In the News


STEM Teacher Training Needs to Incorporate All Scientific Fields

Cross-disciplinary scientific training and collaborations produce more effective math and science teachers and enhance learning outcomes for elementary, middle and high school students, said participants at a conference co-hosted by AAAS.

The 2018 Noyce Summit, co-hosted with the National Science Foundation’s Division of Undergraduate Education, drew more than 470 teachers, future teachers, education researchers and school and university administrators to Washington, D.C., July 16-18 to share goals for future STEM teachers of K-12 students and document the progress they are already making to advance those goals.

Read the complete AAAS news story.


John Hennessy to receive the 2018 Robert N. Noyce Award

Former Stanford University President JOHN HENNESSY has been named the 2018 recipient of the Semiconductor Industry Association’s Robert N. Noyce Award. The annual award recognizes a leader who has made outstanding contributions to the semiconductor industry in technology or public policy.

Read the complete Stanford news story.


Noyce Program Receives $1.19 Million to Recruit STEM Teachers for High-need Schools

An interdisciplinary team of William & Mary faculty received more than $1 million from the National Science Foundation to place 33 STEM teachers in high-need school districts.

Announcement of the $1,199,858 in NSF funding came in a press release from U.S. Senators Mark R. Warner and Tim Kaine (both D-VA).

“This critical funding will support the recruitment of math and science teachers to six high-need school districts,” said the senators in the joint release. “Enhancing STEM education is a critical priority, and we are thrilled that William & Mary students and the National Science Foundation are partnering with schools in the local community to pursue this important endeavor.”

Read the complete William & Mary School of Education news story.


From Engineer to STEM Teacher: Program Sparks Career Transformation

Jas’Minique Potter, a student in the University of Indianapolis Teach (STEM)³ Program, discusses the built-in mentorship, preparation and support that foster an exciting career change from engineering to teaching.

◆ **TASK A**:
Write out the part of the news page starting with "STEM Teacher Training" and going on through "advance those goals.".
The entries after this point are unrelated to the news page.

◆ **RECORDS SUPPLIED**:
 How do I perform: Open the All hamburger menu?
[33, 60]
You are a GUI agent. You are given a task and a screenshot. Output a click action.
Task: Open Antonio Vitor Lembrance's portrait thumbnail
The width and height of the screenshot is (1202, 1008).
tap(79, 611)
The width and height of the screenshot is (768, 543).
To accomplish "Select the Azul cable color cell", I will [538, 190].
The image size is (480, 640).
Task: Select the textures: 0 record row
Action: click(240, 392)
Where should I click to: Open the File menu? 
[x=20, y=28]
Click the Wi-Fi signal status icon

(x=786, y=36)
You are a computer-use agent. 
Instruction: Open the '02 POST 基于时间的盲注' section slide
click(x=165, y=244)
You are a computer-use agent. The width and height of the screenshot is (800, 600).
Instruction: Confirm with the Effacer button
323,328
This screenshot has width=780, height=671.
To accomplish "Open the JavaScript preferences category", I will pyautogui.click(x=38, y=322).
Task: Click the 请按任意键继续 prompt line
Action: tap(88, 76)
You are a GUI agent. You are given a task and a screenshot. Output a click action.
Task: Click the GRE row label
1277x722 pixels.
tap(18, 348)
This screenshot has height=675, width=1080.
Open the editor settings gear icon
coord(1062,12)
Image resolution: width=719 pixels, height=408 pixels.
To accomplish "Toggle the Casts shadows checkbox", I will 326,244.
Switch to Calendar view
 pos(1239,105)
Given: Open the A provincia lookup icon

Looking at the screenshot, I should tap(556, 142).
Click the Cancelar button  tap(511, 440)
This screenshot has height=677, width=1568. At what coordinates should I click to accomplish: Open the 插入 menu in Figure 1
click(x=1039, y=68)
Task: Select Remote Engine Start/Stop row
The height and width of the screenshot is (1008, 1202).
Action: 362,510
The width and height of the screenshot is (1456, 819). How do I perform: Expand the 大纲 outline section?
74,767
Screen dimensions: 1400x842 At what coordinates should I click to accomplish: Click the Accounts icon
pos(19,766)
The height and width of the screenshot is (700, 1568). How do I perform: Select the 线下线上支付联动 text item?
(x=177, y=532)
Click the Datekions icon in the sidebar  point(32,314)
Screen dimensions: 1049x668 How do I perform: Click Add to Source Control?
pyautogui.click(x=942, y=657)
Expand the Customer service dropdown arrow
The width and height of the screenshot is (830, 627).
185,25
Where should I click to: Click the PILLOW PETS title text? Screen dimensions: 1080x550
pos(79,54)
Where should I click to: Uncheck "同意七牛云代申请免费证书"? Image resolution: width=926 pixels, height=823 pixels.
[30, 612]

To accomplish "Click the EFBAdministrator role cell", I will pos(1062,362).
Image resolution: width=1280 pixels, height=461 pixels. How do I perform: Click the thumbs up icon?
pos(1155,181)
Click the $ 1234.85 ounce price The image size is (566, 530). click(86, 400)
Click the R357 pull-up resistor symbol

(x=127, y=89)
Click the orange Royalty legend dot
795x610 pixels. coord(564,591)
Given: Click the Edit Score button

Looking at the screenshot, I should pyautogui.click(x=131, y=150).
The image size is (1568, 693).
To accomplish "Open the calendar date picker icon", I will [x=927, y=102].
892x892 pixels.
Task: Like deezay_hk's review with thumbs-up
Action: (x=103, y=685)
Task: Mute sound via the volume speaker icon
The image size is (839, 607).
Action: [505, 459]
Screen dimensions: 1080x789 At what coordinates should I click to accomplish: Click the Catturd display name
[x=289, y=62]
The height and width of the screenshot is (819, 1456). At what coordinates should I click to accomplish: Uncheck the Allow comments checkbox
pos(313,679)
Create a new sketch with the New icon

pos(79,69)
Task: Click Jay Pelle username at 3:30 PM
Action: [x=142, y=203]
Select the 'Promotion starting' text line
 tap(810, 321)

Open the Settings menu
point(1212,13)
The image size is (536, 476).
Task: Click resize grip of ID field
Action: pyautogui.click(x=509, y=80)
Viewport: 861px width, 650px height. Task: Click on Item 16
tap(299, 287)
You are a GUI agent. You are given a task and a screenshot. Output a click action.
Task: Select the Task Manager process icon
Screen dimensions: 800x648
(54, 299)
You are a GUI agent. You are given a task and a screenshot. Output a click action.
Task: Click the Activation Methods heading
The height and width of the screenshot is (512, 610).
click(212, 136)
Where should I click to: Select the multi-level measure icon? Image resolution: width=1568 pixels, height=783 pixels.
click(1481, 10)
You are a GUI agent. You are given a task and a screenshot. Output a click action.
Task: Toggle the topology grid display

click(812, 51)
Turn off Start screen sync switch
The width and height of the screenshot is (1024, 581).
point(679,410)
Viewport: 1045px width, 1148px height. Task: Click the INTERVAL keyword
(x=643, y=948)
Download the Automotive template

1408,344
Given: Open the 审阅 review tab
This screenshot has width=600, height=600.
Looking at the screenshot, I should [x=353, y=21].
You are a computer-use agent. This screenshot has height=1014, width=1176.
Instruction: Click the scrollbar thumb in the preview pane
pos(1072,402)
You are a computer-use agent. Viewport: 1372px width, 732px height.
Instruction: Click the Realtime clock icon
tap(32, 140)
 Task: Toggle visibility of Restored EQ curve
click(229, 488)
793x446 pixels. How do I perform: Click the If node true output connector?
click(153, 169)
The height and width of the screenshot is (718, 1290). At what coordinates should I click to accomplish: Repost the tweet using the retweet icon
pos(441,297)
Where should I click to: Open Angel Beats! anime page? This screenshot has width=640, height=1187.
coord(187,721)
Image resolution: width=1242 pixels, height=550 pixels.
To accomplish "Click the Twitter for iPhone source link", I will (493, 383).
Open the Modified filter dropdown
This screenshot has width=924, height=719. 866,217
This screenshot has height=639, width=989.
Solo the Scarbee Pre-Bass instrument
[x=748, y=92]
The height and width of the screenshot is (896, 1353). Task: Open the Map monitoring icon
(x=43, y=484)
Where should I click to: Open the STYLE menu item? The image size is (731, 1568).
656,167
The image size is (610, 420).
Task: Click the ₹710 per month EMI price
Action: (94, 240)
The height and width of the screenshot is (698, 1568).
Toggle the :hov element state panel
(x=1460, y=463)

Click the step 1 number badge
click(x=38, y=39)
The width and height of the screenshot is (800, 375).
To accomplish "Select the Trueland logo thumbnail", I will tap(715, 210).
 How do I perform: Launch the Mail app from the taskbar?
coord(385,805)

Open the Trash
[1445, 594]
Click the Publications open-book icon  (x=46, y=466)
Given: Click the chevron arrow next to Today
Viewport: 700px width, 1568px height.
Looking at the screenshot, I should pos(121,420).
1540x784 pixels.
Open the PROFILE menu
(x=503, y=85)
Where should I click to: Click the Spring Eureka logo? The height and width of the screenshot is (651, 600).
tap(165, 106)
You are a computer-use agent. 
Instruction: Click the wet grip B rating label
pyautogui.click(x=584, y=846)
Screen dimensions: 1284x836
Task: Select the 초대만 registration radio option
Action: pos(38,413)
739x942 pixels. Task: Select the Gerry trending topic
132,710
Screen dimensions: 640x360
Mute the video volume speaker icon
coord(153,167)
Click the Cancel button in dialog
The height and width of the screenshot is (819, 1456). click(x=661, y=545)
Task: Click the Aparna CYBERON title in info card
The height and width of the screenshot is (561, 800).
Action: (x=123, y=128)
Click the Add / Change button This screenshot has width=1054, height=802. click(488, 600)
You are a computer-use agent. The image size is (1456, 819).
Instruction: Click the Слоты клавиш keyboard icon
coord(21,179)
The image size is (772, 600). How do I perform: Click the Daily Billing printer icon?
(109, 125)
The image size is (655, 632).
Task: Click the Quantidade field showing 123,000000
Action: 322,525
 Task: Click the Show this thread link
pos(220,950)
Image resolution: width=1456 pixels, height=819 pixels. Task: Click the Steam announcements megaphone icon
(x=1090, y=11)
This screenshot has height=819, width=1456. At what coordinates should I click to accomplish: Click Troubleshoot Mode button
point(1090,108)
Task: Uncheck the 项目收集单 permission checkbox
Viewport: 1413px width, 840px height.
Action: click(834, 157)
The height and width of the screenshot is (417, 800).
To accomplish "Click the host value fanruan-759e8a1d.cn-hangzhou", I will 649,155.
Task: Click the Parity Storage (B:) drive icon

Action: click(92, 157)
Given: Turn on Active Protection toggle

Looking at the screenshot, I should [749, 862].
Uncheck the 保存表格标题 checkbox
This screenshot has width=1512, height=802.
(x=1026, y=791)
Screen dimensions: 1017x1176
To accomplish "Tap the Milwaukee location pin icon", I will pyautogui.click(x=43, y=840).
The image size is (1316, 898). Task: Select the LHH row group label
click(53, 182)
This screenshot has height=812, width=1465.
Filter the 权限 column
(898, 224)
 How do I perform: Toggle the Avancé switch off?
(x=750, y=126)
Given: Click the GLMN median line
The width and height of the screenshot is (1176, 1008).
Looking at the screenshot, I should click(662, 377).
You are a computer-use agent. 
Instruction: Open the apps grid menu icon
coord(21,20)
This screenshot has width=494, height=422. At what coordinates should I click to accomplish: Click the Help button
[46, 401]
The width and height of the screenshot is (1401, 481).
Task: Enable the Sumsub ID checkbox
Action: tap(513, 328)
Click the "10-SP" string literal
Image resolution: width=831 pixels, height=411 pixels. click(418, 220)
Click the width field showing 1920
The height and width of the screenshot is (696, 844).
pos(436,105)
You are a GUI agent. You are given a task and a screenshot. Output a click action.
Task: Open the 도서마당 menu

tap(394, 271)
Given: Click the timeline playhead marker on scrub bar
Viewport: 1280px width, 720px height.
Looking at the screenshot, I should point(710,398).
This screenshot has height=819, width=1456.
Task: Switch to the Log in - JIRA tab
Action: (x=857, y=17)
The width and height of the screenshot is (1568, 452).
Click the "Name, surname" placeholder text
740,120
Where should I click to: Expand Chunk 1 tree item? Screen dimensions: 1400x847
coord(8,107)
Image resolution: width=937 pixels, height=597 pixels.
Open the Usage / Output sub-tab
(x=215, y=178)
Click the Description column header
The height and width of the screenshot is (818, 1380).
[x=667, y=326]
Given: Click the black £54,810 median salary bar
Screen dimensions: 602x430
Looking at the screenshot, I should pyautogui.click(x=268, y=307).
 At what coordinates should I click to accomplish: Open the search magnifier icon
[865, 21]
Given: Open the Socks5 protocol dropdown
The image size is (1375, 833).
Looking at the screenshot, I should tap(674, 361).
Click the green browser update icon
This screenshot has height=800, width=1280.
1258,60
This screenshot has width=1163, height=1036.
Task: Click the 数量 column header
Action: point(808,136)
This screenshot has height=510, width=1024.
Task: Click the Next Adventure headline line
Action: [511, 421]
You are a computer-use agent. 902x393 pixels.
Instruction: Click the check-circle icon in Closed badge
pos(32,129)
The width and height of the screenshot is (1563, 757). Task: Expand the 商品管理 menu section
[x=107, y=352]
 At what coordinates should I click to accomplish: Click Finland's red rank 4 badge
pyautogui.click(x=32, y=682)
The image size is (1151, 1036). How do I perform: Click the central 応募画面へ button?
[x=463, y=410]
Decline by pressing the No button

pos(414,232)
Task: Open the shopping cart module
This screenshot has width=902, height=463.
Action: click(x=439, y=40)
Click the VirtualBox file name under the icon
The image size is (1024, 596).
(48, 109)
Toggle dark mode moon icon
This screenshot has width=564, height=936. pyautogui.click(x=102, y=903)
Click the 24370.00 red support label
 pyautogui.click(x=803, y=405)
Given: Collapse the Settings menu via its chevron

◆ **TASK B**:
Rewrite the entries starting with the line with "Given: Click the Edit Score button" and going on through the line with "pos(1072,402)" as a Markdown table with the columns Row and Entry line. Give each line its own numbered row and leave out blank lines.

◆ **FULL ANSWER A**:
STEM Teacher Training Needs to Incorporate All Scientific Fields

Cross-disciplinary scientific training and collaborations produce more effective math and science teachers and enhance learning outcomes for elementary, middle and high school students, said participants at a conference co-hosted by AAAS.

The 2018 Noyce Summit, co-hosted with the National Science Foundation’s Division of Undergraduate Education, drew more than 470 teachers, future teachers, education researchers and school and university administrators to Washington, D.C., July 16-18 to share goals for future STEM teachers of K-12 students and document the progress they are already making to advance those goals.

◆ **FULL ANSWER B**:
| Row | Entry line |
|---|---|
| 1 | Given: Click the Edit Score button |
| 2 | Looking at the screenshot, I should pyautogui.click(x=131, y=150). |
| 3 | The image size is (1568, 693). |
| 4 | To accomplish "Open the calendar date picker icon", I will [x=927, y=102]. |
| 5 | 892x892 pixels. |
| 6 | Task: Like deezay_hk's review with thumbs-up |
| 7 | Action: (x=103, y=685) |
| 8 | Task: Mute sound via the volume speaker icon |
| 9 | The image size is (839, 607). |
| 10 | Action: [505, 459] |
| 11 | Screen dimensions: 1080x789 At what coordinates should I click to accomplish: Click the Catturd display name |
| 12 | [x=289, y=62] |
| 13 | The height and width of the screenshot is (819, 1456). At what coordinates should I click to accomplish: Uncheck the Allow comments checkbox |
| 14 | pos(313,679) |
| 15 | Create a new sketch with the New icon |
| 16 | pos(79,69) |
| 17 | Task: Click Jay Pelle username at 3:30 PM |
| 18 | Action: [x=142, y=203] |
| 19 | Select the 'Promotion starting' text line |
| 20 |  tap(810, 321) |
| 21 | Open the Settings menu |
| 22 | point(1212,13) |
| 23 | The image size is (536, 476). |
| 24 | Task: Click resize grip of ID field |
| 25 | Action: pyautogui.click(x=509, y=80) |
| 26 | Viewport: 861px width, 650px height. Task: Click on Item 16 |
| 27 | tap(299, 287) |
| 28 | You are a GUI agent. You are given a task and a screenshot. Output a click action. |
| 29 | Task: Select the Task Manager process icon |
| 30 | Screen dimensions: 800x648 |
| 31 | (54, 299) |
| 32 | You are a GUI agent. You are given a task and a screenshot. Output a click action. |
| 33 | Task: Click the Activation Methods heading |
| 34 | The height and width of the screenshot is (512, 610). |
| 35 | click(212, 136) |
| 36 | Where should I click to: Select the multi-level measure icon? Image resolution: width=1568 pixels, height=783 pixels. |
| 37 | click(1481, 10) |
| 38 | You are a GUI agent. You are given a task and a screenshot. Output a click action. |
| 39 | Task: Toggle the topology grid display |
| 40 | click(812, 51) |
| 41 | Turn off Start screen sync switch |
| 42 | The width and height of the screenshot is (1024, 581). |
| 43 | point(679,410) |
| 44 | Viewport: 1045px width, 1148px height. Task: Click the INTERVAL keyword |
| 45 | (x=643, y=948) |
| 46 | Download the Automotive template |
| 47 | 1408,344 |
| 48 | Given: Open the 审阅 review tab |
| 49 | This screenshot has width=600, height=600. |
| 50 | Looking at the screenshot, I should [x=353, y=21]. |
| 51 | You are a computer-use agent. This screenshot has height=1014, width=1176. |
| 52 | Instruction: Click the scrollbar thumb in the preview pane |
| 53 | pos(1072,402) |